Cowboy casting conflict


Shaped to performers’ personalities


Published: Feb 07 2022, 01:01:am



Friday, July 6, 1984.

RHINESTONE. Written by Phil Alden Robinson and Sylvester Stallone. Original music and lyrics by Dolly Parton, adapted and conducted by Mike Post. Directed by Bob Clark. Running time: 110 Minutes. Rated Mature with the B.C. Classifier’s warning: occasional suggestive and coarse language.
THE TEMPTATION IS TO recast the project. Thinking about it, I really wonder if Rhinestone wouldn't have been a better movie without the star turns.
    Casting, of course, is a business decision. Names like Sylvester Stallone and Dolly Parton have the kind of marquee value that makes a studio feel secure in its investment.
    Maybe this was exactly the kind of deal that producer Howard (The Night the Lights Went Out in Georgia) Smith had in mind when he approached 20th Century Fox to turn country-western songwriter Larry Weiss's 1975 hit “Rhinestone Cowboy” into a movie.
    The story, shaped by screenwriter Phil Alden Robinson, has struggling singer Jacqueline "Jake" Ferris (Parton) betting her lascivious manager Freddie "F.U." Ugo (Ron Leibman) that she can turn any normal male into a one-shot success on the stage of Ugo's urban cowboy club.
    The setting is New York. Since the closest thing to normal within sight is Italian-American cabbie Nick Martinelli (Stallone), he becomes Jake's reluctant protege.
    Here was an idea for a nice, lightweight romantic comedy contrasting a self-aware down-home entrepreneur with a smartass urban innocent. Such material brings out the best in Bob Clark, the director who did so well by Porky's (1982), and A Christmas Story  (1983).
    The trouble is, big stars scare Clark. He would've done better with the likes of Colleen (They All Laughed) Camp and Tom (Risky Business) Cruise, performers who are actors rather than celebrities.
    The deal-makers preferred Dolly and Sly, steamroller talents who invariably shape projects to their own personalities. In Stallone’s case, this meant taking a hand in the scripting. For Parton, this meant control over the music.
    As in virtually every outing since Rocky, Stallone trots out the Italian Stallion, his own variation on Everyman done in street style. An actor who never goes beyond caricature, Stallone is close to turning himself into Rodney Dangerfield.
    Parton manages to project a more pleasing image. Following her own established pattern, she exercised control over the movie’s sound, producing most of the original music and lyrics.
    Country's own Barbra Streisand, Parton easily dominates the picture. A gifted composer, actress, singer and comedienne, she effectively turns Rhinestone into a personal showcase.

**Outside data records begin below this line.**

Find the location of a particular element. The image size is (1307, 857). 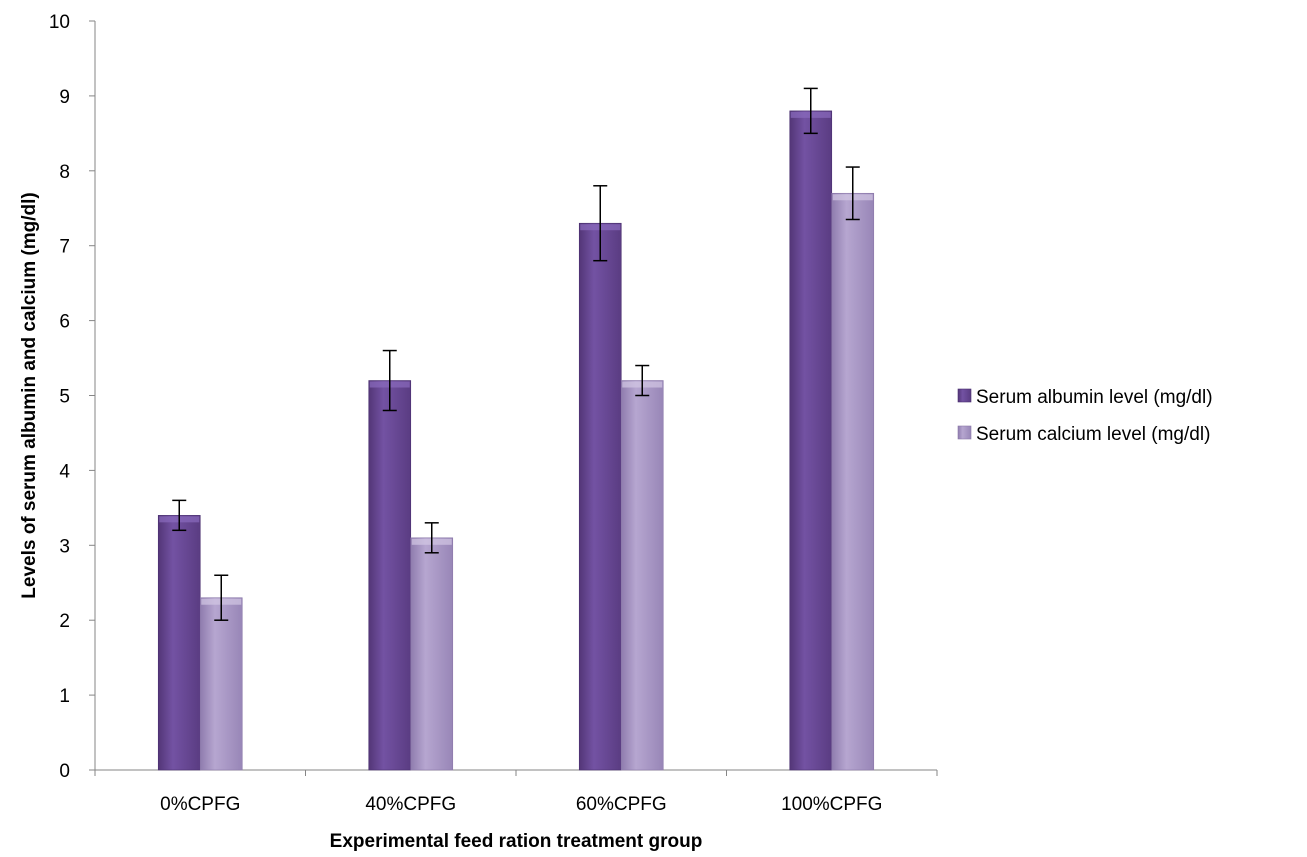

x-tick-label: 100%CPFG is located at coordinates (832, 804).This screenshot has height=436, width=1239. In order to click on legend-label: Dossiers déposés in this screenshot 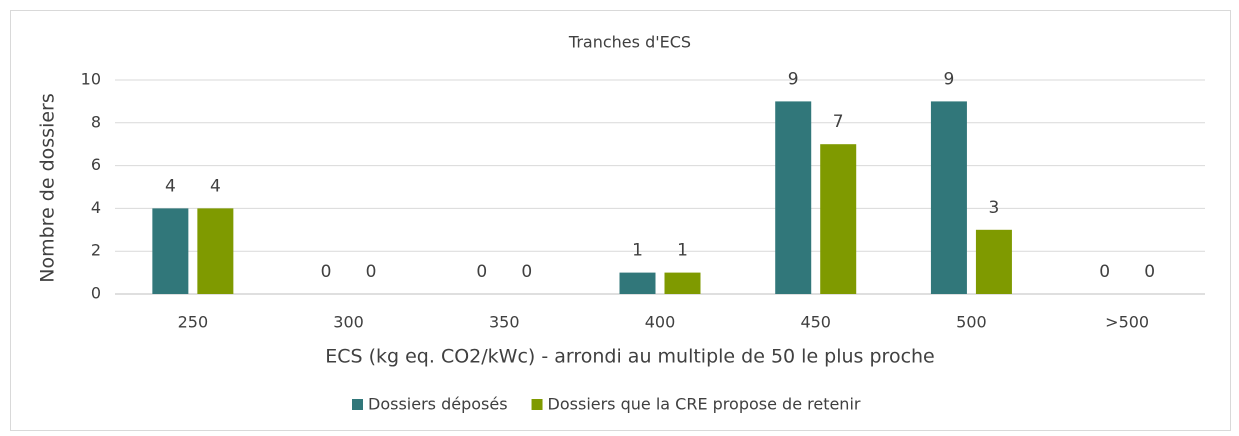, I will do `click(438, 404)`.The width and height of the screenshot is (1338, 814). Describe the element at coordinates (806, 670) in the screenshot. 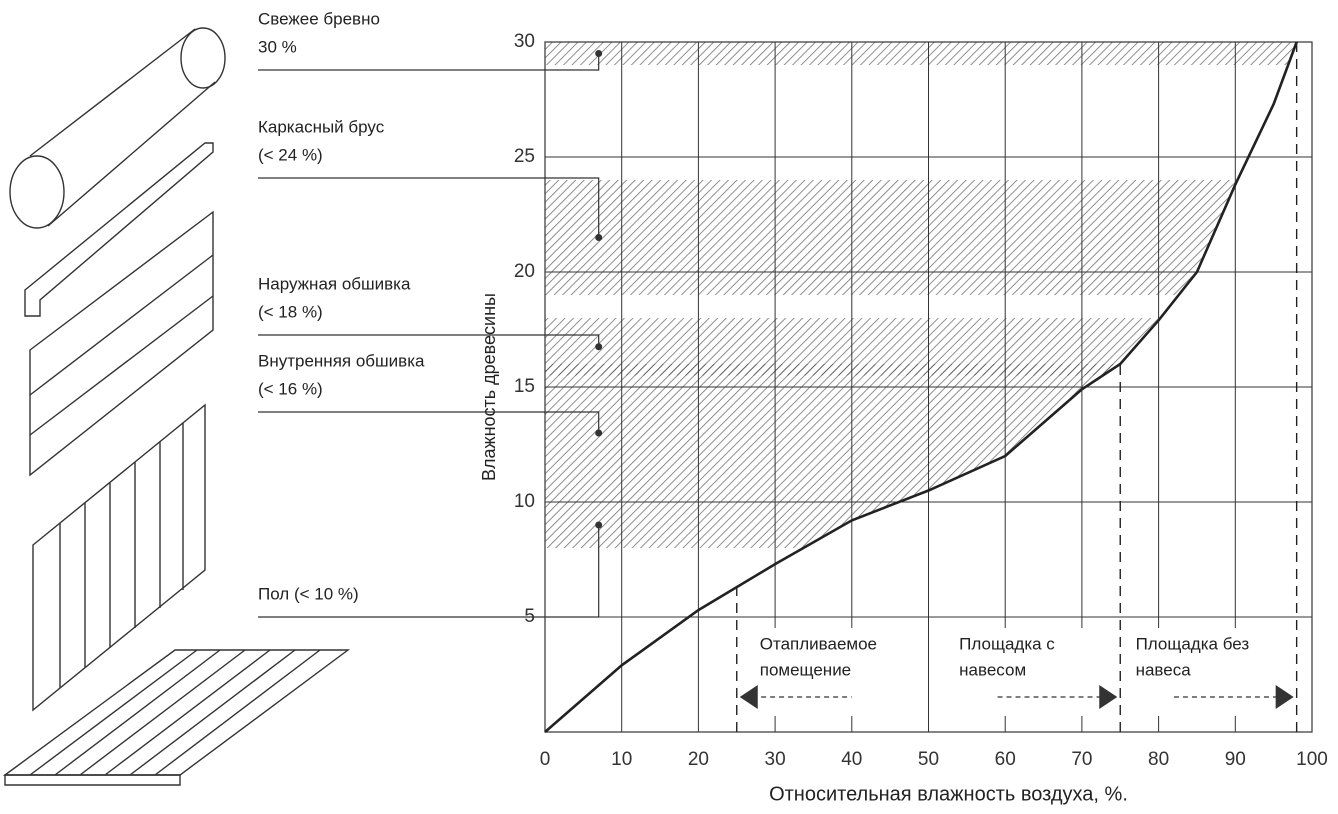

I see `zone-label: помещение` at that location.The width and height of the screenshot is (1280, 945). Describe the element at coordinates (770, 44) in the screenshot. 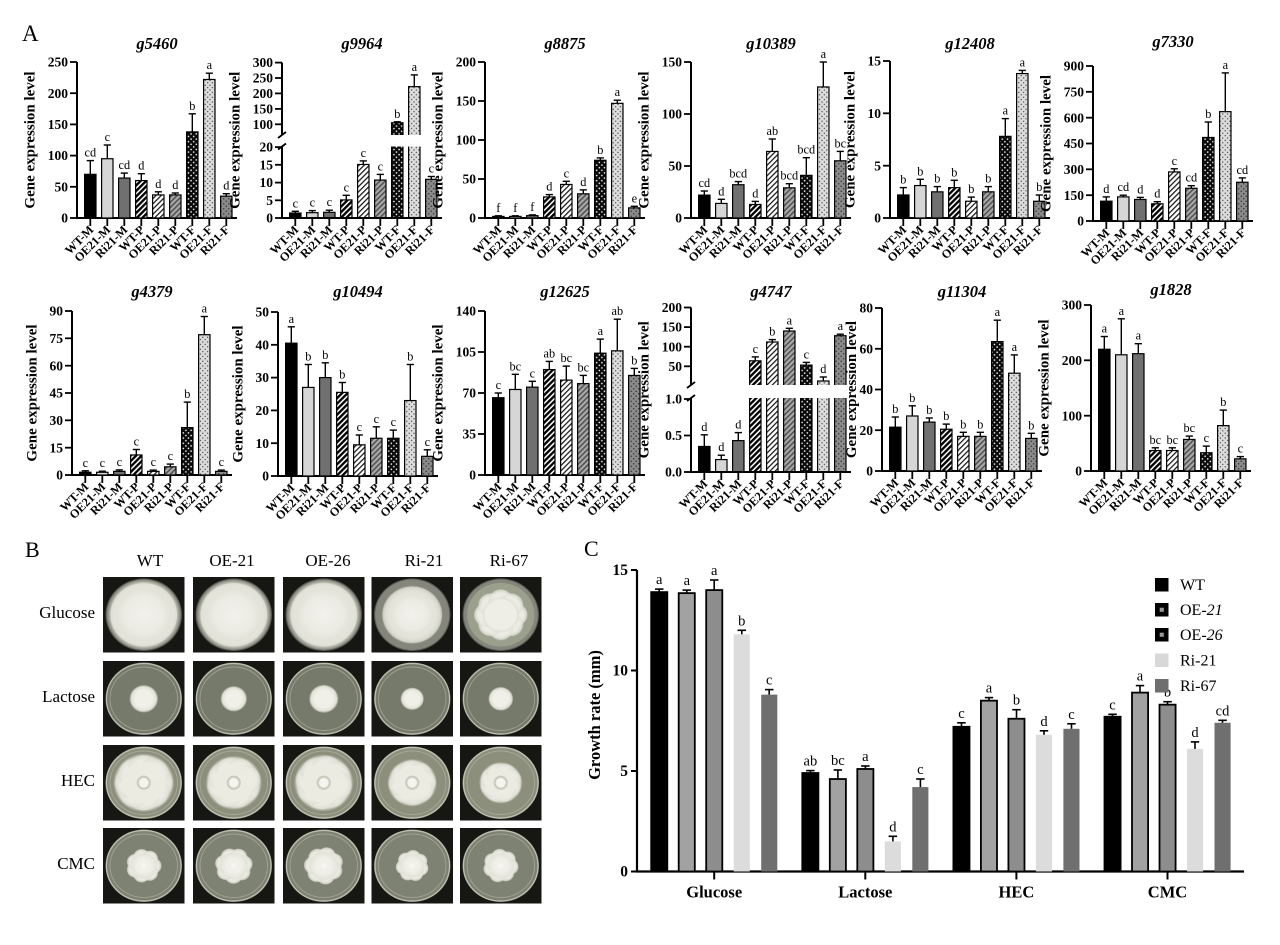

I see `svg-text: g10389` at that location.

The above is a restored version of a Province review by Michael Walsh originally published in 1984 For additional information on this archived material, please visit my FAQ.

Afterword: In the interests of full disclosure, I am not a Beatles fan. I've always considered Beatlemania the result of mad King George III’s dying curse upon his rebellious American colonies. I blame the so-called Fab Four — and the plague of English-accented rock bands that followed upon their fame — for the arrested development of the Boom Generation. They turned up at a time when the mass entertainment industries realized the profit potential of  superstars in the pursuit of an emerging youth audience. Bad enough that a single musical genre — rock ’n’ roll — dominated the airwaves. What satirist Tom Lehrer had dismissed as “children’s music” now found its highest form of expression in the inanities produced by a quartet of Liverpudlians.
    The best thing that I can say for them is that their arrival in America inspired debuting director Robert Zemeckis to make 1978’s I Wanna Hold Your Hand, one of my favourite film comedies. It tells the story of the madness that ensued in 1964 on February 8 and 9, when the Beatles appeared on television’s The Ed Sullivan Show. Zemeckis went on to a career that has included such enduring delights as the Back to the Future trilogy and Who Framed Roger Rabbit (1988).
    Rhinestone director Bob Clark is another filmmaker with a string of interesting movies to his credit. Born in New Orleans, he’s an example of time and place coming together to bring out the best in an artist. His time was Canada’s tax-shelter era (1974-1982) and the place was Toronto, where landed immigrant Clark blossomed as a movie innovator.
    Among the eight features he made during his decade-long stay were the game-changing horror film Black Christmas (1974), his inventive Sherlock Holmes thriller Murder by Decree (1979), his adaptation of Bernard Slade's Broadway play Tribute (1980), the now-classic teen comedy Porky's (1982) and the much-loved family feature A Christmas Story (1983). Rhinestone, the first film Clark made following his return to the U.S., was a creative disappointment, one that I really cannot blame on the Beatles.